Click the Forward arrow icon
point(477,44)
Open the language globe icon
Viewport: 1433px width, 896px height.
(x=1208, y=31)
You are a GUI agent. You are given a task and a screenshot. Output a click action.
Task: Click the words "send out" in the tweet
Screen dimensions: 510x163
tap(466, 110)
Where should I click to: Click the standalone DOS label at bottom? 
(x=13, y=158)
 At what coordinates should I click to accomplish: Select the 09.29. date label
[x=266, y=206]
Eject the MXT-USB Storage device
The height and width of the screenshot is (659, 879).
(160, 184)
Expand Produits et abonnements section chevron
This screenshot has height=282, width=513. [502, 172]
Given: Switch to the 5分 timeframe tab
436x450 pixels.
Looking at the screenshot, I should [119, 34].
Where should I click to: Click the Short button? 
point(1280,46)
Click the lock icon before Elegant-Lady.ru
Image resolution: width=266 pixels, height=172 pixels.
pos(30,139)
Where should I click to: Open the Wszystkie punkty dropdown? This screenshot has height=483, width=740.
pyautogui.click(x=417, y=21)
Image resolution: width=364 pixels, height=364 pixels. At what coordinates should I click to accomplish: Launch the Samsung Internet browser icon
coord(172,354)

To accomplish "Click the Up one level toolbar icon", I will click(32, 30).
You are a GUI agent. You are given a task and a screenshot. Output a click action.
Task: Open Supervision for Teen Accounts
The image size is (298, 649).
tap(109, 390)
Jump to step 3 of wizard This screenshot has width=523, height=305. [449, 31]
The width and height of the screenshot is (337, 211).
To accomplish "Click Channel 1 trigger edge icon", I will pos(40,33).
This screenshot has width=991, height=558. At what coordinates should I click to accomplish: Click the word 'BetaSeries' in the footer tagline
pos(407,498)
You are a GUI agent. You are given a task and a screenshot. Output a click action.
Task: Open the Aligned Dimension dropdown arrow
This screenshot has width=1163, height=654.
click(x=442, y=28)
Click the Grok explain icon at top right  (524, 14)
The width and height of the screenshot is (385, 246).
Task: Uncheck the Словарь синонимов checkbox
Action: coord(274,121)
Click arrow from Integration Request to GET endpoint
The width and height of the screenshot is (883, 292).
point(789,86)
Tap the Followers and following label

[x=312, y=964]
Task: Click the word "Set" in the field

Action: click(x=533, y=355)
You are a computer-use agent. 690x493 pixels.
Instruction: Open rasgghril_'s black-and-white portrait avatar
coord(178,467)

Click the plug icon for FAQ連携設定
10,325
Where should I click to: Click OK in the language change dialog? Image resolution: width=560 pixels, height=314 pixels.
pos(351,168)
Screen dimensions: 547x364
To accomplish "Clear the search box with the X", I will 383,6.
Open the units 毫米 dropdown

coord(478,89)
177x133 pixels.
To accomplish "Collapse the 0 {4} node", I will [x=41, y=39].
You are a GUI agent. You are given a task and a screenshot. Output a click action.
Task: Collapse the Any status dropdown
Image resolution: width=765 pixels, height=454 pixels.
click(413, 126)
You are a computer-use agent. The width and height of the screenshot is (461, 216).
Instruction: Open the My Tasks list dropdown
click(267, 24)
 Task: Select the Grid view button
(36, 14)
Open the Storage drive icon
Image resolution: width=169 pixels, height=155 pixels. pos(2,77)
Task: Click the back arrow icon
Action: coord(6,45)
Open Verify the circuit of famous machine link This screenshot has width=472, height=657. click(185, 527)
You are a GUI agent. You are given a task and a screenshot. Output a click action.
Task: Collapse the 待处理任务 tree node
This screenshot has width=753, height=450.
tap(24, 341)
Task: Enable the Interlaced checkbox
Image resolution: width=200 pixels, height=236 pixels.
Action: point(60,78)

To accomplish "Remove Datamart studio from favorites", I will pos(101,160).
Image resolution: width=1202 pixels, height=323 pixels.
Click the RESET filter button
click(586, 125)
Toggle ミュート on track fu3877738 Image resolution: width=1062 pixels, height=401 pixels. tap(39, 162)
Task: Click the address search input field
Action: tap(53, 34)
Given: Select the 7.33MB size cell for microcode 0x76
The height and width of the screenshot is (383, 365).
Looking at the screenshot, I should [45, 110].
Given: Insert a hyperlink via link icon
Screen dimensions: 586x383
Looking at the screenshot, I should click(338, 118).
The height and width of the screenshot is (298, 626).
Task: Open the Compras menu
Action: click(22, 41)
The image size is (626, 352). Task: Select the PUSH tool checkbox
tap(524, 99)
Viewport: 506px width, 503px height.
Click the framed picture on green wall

★ ★ ★

Quote the listing above, but only from the line that shows "177x133 pixels." through the line that shows "Image resolution: width=1202".

177x133 pixels.
To accomplish "Collapse the 0 {4} node", I will [x=41, y=39].
You are a GUI agent. You are given a task and a screenshot. Output a click action.
Task: Collapse the Any status dropdown
Image resolution: width=765 pixels, height=454 pixels.
click(413, 126)
You are a computer-use agent. The width and height of the screenshot is (461, 216).
Instruction: Open the My Tasks list dropdown
click(267, 24)
 Task: Select the Grid view button
(36, 14)
Open the Storage drive icon
Image resolution: width=169 pixels, height=155 pixels. pos(2,77)
Task: Click the back arrow icon
Action: coord(6,45)
Open Verify the circuit of famous machine link This screenshot has width=472, height=657. click(185, 527)
You are a GUI agent. You are given a task and a screenshot. Output a click action.
Task: Collapse the 待处理任务 tree node
This screenshot has width=753, height=450.
tap(24, 341)
Task: Enable the Interlaced checkbox
Image resolution: width=200 pixels, height=236 pixels.
Action: point(60,78)

To accomplish "Remove Datamart studio from favorites", I will pos(101,160).
Image resolution: width=1202 pixels, height=323 pixels.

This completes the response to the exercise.